Friedrichshafen / sz - Das Landgericht Ravensburg hat in einer Berufungsverhandlung Haftstrafen gegen vier Rocker aus der Region in Bewährungsstrafen umgewandelt. Die vier hatten Anfang 2013 Besucher der Messe „Motorradwelt“ verprügelt. Thema der Verhandlung war auch, ob die Mitgliedschaft in einer Rockergruppe den Tätern zum Nachteil ausgelegt werden darf.
Statt Freiheitsstrafen ohne Bewährung von jeweils über einem Jahr, die im Mai in einem Aufsehen erregenden Prozess vom Amtsgericht Tettnang verhängt wurden, wurden nun Freiheitsstrafen zwischen zehn Monaten und einem Jahr auf Bewährung ausgesetzt. Damit müssen die verurteilten Rocker, von denen ein Mitglied der Szene mittlerweile abgeschworen hat, vorerst nicht ins Gefängnis.
Tränen, zitternde Stimme
Unbestritten in dem Berufungsverfahren war, dass die vier jungen Männer im Januar 2013 eine Besuchergruppe der Messe „Motorradwelt“ verprügelt hatten. Eines der Opfer wurde dabei zeitweise bewusstlos. Es soll Fußtritte ins Gesicht gegeben haben und zahlreiche Verletzungen.
Der Grund des Gewaltausbruchs war dabei so banal wie unglaublich: Einer der Besucher hatte die Rocker dem Sicherheitsdienst gemeldet, nachdem diese eine Messettoilette blockiert hatten: „Der hatte Türsteher beim Pinkeln“, kommentierte Richter Rolf-Peter Schall den Vorfall am Dienstag. Doch als die Opfer jetzt vor Gericht, mehr als zwei Jahre nach dem Vorfall, mit zitternder Stimme und Tränen von der später folgenden Rache-Prügelei berichteten, wurde klar, zu welchem Schreckenstag der Messebesuch für die Opfer wurde.
„Red Devils“, „Hells Angels“
Trotzdem wies das Landgericht jetzt das Urteil des Amtsgerichts Tettnang vom Mai 2014 zurück und gab den Täter mit Bewährungsurteilen und Schmerzensgeldzahlungen die Chance auf eine Verbüssung der Strafen ohne Gefängnisbesuch. Grund für das deutlich mildere Berufungsurteil war wohl unter anderem die Tatsache, dass den Männern die Mitgliedschaft in den Rockervereinigungen „Red Devils“ beziehungsweise „Hells Angels“ vom Amtsgericht in Tettnang zumindest indirekt zum Nachteil ausgelegt worden sein könnte.

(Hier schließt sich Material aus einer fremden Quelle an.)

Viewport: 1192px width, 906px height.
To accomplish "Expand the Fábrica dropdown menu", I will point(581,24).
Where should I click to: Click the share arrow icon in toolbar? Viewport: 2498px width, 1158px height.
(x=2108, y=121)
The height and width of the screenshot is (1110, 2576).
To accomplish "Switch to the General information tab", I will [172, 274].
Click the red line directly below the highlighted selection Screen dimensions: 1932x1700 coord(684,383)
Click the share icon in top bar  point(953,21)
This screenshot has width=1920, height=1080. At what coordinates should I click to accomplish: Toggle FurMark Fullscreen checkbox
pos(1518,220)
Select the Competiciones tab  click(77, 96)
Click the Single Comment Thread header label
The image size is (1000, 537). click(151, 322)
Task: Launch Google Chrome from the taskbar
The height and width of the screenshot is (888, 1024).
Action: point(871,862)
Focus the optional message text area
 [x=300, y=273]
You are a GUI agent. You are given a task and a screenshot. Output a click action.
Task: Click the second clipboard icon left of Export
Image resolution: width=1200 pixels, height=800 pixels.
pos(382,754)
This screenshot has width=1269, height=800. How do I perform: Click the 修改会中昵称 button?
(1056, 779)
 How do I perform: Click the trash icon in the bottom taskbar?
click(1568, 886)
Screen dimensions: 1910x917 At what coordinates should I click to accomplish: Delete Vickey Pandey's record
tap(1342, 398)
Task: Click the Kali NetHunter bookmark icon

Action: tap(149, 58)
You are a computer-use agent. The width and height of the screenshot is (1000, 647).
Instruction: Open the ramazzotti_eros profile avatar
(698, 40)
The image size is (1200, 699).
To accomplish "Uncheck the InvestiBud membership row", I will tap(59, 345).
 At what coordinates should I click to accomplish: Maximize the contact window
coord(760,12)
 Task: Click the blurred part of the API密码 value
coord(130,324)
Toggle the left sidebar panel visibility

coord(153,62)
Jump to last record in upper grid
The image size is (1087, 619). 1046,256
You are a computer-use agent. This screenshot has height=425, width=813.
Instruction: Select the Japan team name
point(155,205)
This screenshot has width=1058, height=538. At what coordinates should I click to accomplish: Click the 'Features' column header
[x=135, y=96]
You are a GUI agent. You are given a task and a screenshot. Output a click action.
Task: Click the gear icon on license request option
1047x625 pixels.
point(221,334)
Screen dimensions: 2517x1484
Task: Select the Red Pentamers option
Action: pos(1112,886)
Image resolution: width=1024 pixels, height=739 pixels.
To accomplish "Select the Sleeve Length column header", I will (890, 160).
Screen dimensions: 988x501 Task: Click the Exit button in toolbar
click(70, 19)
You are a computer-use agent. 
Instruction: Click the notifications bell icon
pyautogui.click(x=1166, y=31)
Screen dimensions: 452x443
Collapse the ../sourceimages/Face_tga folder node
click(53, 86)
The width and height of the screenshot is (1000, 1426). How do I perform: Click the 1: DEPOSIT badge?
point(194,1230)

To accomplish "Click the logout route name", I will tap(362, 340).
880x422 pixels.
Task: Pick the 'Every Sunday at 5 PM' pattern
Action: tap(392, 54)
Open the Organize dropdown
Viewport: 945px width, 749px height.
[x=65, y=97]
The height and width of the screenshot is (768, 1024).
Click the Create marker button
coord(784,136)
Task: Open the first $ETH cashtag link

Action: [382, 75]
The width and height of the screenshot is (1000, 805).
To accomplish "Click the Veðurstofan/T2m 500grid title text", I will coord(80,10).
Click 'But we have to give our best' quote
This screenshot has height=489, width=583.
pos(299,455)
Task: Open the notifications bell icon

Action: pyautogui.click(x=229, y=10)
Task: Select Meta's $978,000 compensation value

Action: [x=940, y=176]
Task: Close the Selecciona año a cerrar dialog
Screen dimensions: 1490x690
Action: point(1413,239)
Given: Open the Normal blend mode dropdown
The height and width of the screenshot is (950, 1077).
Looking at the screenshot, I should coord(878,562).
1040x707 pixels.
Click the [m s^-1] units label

Sie erhielten, so war der Tenor der Verteidiger der jungen Männer, ungewöhnlich hohe Haftstrafen für schwere Körperverletzung. Während in ähnlich gelagerten Fällen teilweise sechs Monate auf Bewährung vergeben worden seien, hagelte es in Tettnang Haftstrafen ohne jegliche Chance, den Gefängnisbesuch zu vermeiden. Es sei der Eindruck entstanden „nur weil sie Rocker sind, müsste das höher bestraft werden“, sagte Verteidiger Peter Oelbermann in seinem Schlussplädoyer.
Staatsanwalt Matthias Mages sah dies standesgemäß anders. Er bescheinigte den vier Rockern, von denen sich nur der nicht unmittelbar an der Tat beteiligte Fahrer eines Fluchtwagens im Berufungsprozess halbwegs ausführlich äußerte, zunächst eine „fehlende kritische Auseinandersetzung mit der Tat.“ Außerdem sei die Tatsache, dass die Täter Mitglieder einer „verfassungsfeindlichen oder -kritischen Organisation seien“ ein Fakt, die der Rechtsstaat nicht ohne weiteres akzeptieren könnte. Lediglich dem Fluchtwagenfahrer räumte er daher die Chance auf eine Bewährungsstrafe ein. Die anderen drei Täter wären laut Mages nur mit minimal abgemilderten Haftstrafen davongekommen.
Richter Rolf-Peter Schall und zwei Schöffen schlossen sich dieser vom Staatsanwalt geforderten und von der Vorinstanz vorgegebenen harten Linie letztlich aber nicht an. Sie werteten auch die Tatsache, dass die Täter bislang nur wenig bedeutsame Vorstrafen hatten und dass sie seit dem Vorfall ein weitgehend geregeltes Leben führen würden als strafmildernd.